RealtimeSTT
RealtimeSTT copied to clipboard
The accuracy issue of real-time Speech-to-Text (STT) transcription
The text data returned by this callback recorder.text(process_text) often contains repeated content or accumulates with a delay. Are there recommended reference values for the recorder_config parameter?Thanks. recorder = AudioToTextRecorder(**recorder_config)
This sounds more like the behaviour of the on_realtime_transcription_update callback. Definitely should not occur with the default parameter set. My first guess would be you are maybe using the same callbacks for both the on_transcription_finished callback from the text method and the on_realtime_transcription_update callback from the AudioToTextRecorder constructor.
Some updates on this. Former faster-whisper version prob caused this (got somehow corrupted on pypi), I think it was 0.6.0. Neuer versions are fine.

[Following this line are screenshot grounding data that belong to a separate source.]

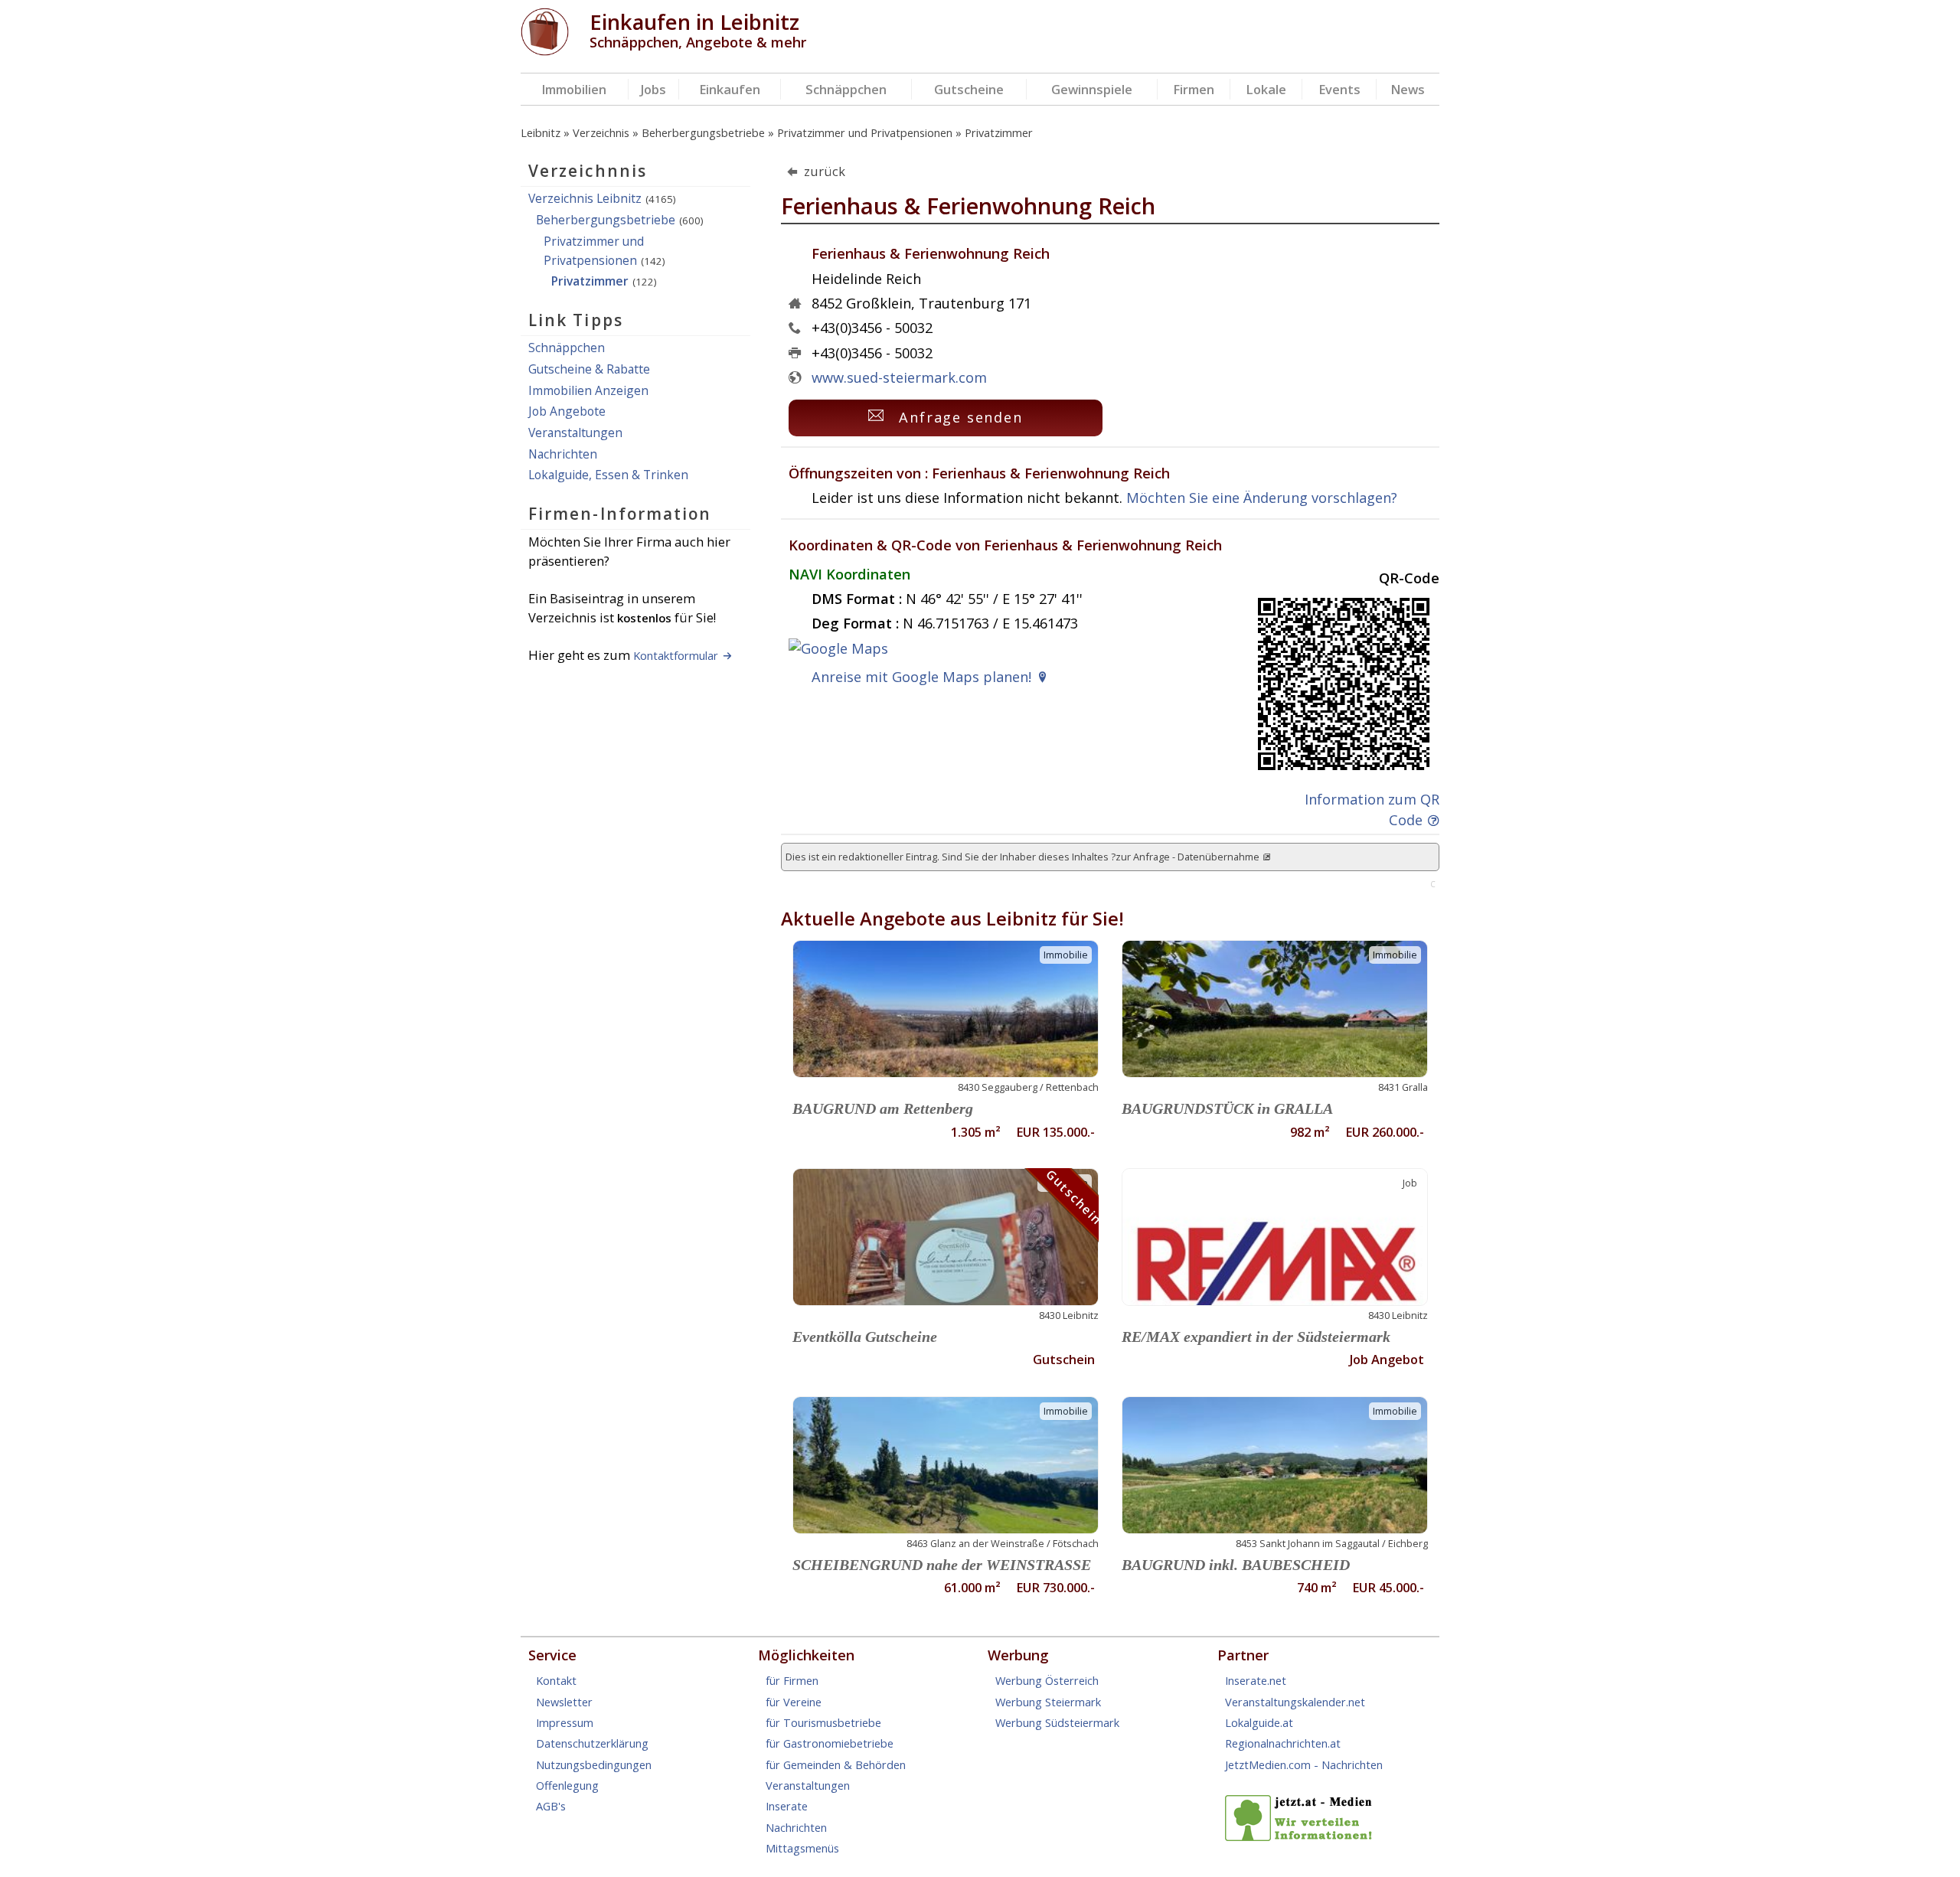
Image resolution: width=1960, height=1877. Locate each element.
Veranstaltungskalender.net (1295, 1701)
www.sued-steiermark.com (899, 377)
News (1407, 89)
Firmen (1193, 89)
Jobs (653, 89)
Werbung (1018, 1655)
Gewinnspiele (1091, 89)
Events (1339, 89)
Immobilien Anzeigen (588, 390)
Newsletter (564, 1701)
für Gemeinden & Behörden (836, 1764)
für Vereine (794, 1701)
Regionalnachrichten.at (1283, 1743)
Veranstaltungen (575, 432)
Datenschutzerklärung (592, 1743)
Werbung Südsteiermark (1057, 1722)
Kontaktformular (675, 655)
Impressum (564, 1722)
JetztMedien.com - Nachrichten (1304, 1764)
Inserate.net (1255, 1680)
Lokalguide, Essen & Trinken (608, 474)
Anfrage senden (961, 417)
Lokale (1266, 89)
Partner (1243, 1655)
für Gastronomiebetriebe (829, 1743)
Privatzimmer (999, 132)
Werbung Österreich (1047, 1680)
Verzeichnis (601, 132)
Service (552, 1655)
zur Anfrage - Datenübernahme (1187, 856)
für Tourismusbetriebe (823, 1722)
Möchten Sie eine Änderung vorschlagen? (1261, 497)
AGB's (551, 1805)
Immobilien (573, 89)
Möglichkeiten (806, 1655)
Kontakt (556, 1680)
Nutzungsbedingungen (594, 1764)
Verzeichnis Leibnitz (585, 198)
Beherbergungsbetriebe (703, 132)
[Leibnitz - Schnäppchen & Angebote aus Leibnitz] (545, 50)
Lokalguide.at (1259, 1722)
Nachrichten (562, 454)
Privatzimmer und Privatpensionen (864, 132)
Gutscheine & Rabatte (589, 369)
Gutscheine (969, 89)
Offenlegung (567, 1785)
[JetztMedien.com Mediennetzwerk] (1301, 1836)
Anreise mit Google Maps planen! (921, 677)
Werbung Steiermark (1048, 1701)
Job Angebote (567, 411)
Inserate (787, 1805)
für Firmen (792, 1680)
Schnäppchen (846, 89)
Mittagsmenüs (802, 1848)
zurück (824, 171)
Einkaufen (729, 89)
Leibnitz (540, 132)
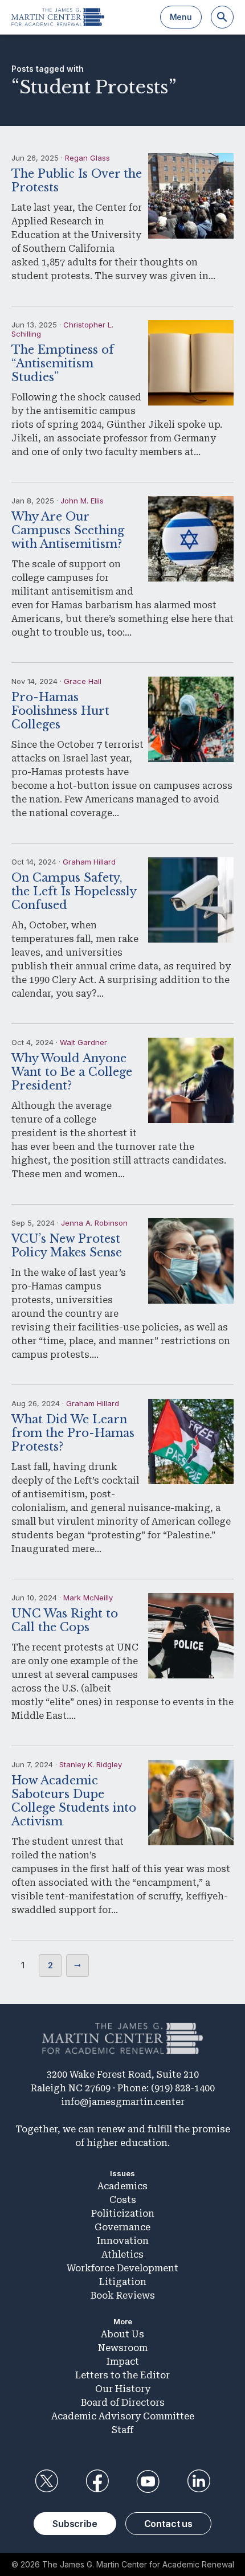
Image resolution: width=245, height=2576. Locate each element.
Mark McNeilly (88, 1597)
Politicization (122, 2213)
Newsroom (123, 2347)
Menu (181, 17)
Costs (122, 2199)
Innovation (123, 2240)
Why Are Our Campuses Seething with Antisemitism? (67, 530)
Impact (123, 2361)
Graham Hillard (89, 861)
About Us (122, 2334)
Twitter (46, 2481)
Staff (122, 2430)
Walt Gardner (83, 1042)
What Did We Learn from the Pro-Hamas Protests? (72, 1432)
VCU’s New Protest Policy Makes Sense (66, 1245)
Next (77, 1965)
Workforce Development (122, 2268)
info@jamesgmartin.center (123, 2101)
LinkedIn (198, 2481)
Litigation (122, 2281)
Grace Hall (82, 681)
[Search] (222, 17)
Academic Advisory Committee (122, 2416)
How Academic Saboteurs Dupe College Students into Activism (73, 1801)
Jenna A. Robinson (94, 1222)
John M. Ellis (82, 500)
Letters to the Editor (122, 2375)
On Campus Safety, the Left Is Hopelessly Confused (73, 891)
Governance (122, 2227)
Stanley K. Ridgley (90, 1764)
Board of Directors (123, 2402)
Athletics (122, 2254)
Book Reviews (123, 2295)
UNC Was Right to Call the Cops (64, 1620)
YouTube (148, 2481)
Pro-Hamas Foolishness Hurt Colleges (60, 710)
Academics (122, 2186)
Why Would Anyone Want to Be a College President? (71, 1071)
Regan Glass (87, 157)
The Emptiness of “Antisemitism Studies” (62, 363)
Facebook (96, 2481)
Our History (122, 2388)
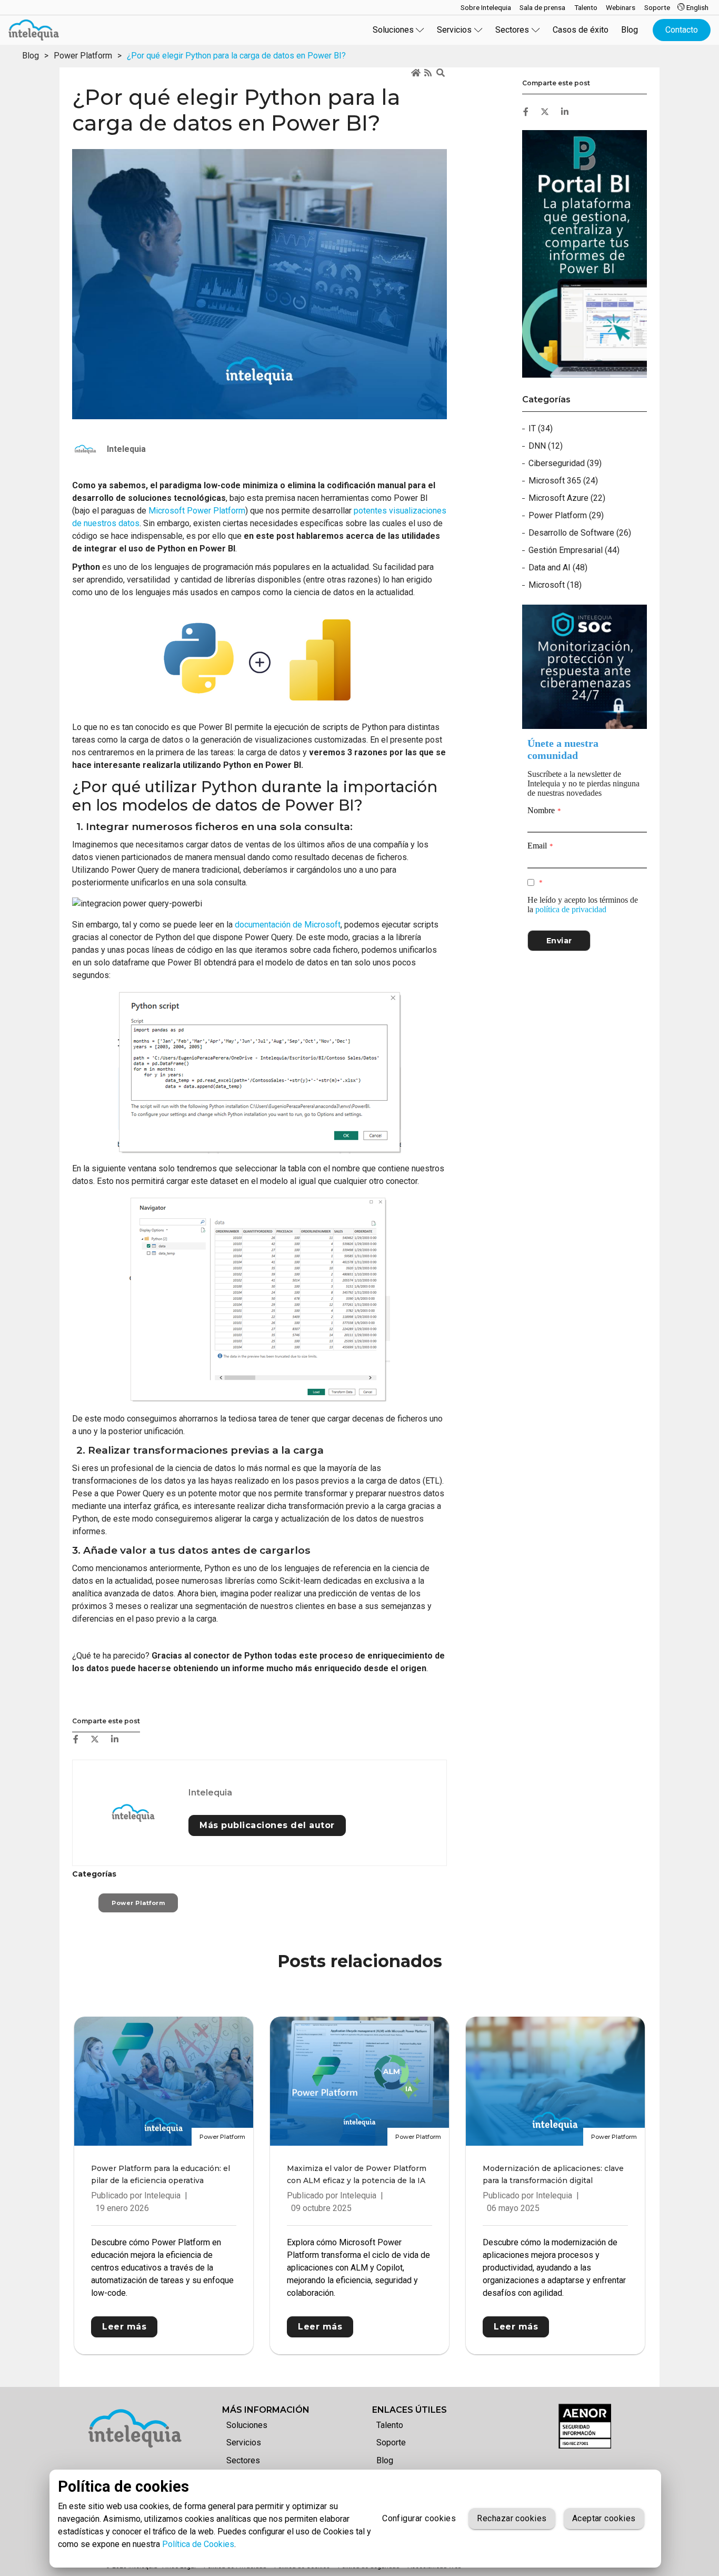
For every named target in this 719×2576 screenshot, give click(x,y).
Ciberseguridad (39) (565, 463)
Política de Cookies (198, 2544)
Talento (389, 2425)
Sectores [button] (512, 30)
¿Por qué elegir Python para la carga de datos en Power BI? (236, 56)
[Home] (416, 73)
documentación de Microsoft (288, 925)
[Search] (441, 73)
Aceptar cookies (604, 2518)
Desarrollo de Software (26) (579, 533)
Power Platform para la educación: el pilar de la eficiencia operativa (160, 2174)
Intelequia (210, 1793)
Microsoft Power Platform (196, 511)
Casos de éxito (580, 30)
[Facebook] (75, 1739)
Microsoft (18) (555, 585)
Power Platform (83, 56)
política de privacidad (570, 909)
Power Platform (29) (566, 515)
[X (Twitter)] (94, 1739)
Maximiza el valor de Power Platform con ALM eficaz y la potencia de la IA (356, 2174)
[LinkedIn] (114, 1739)
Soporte (391, 2442)
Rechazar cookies (511, 2518)
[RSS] (429, 73)
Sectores (243, 2460)
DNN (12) (545, 446)
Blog (629, 30)
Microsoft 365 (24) (563, 481)
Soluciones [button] (393, 30)
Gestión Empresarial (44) (574, 550)
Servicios (243, 2442)
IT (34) (540, 428)
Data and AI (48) (557, 567)
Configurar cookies (419, 2518)
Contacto (681, 30)
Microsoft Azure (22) (566, 498)
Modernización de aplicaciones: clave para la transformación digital (553, 2174)
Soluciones (246, 2425)
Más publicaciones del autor (267, 1825)
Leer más (124, 2327)
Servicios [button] (454, 30)
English (696, 7)
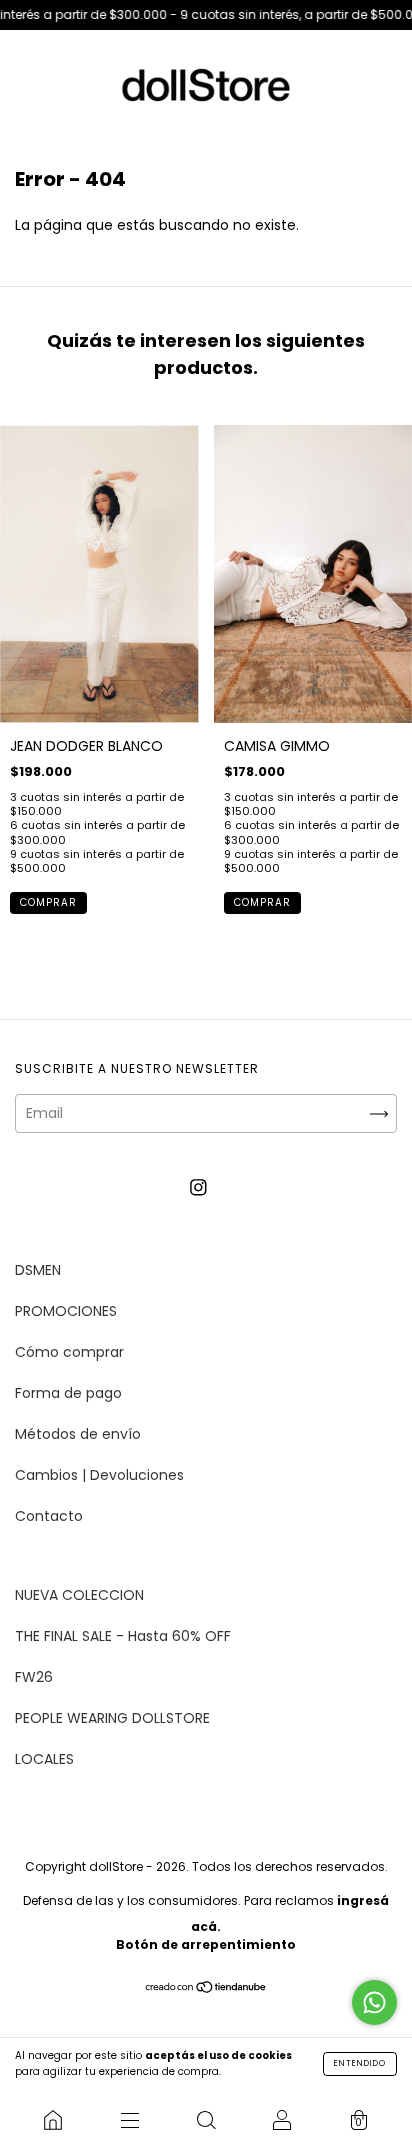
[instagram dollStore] (198, 1187)
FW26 (34, 1677)
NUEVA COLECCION (79, 1595)
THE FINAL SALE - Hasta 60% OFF (123, 1636)
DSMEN (38, 1270)
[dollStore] (53, 2120)
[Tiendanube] (206, 1988)
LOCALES (44, 1759)
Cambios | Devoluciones (99, 1475)
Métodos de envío (78, 1434)
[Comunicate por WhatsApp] (374, 2002)
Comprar (48, 902)
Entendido (360, 2063)
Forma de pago (68, 1393)
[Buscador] (206, 2120)
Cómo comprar (69, 1352)
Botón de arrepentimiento (206, 1944)
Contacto (49, 1516)
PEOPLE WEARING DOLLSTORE (112, 1718)
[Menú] (129, 2120)
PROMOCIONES (66, 1311)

Thanks! Should I use the 0.6.0 version of the faster-whisper instead of the latetest [v1.0.1]?(https://github.com/SYSTRAN/faster-whisper/releases/tag/v1.0.1) Or just update the latest faster-whisper / RealtimeSTT version?
You can upgrade RealtimeSTT to newest version which uses latest faster-whisper 1.0.1 (this version is also referenced in the requirements file of RealtimeSTT) .
great! Another question is the latest v0.1.15 of RealtimeSTT has the parameter beam_size, it can be use to reduce the delay?
You trade-off accuracy vs speed: A larger beam_size yields better quality output because the model can explore more options and potentially avoid local minima in the search space. But also means slower performance because more sequences are evaluated at each step.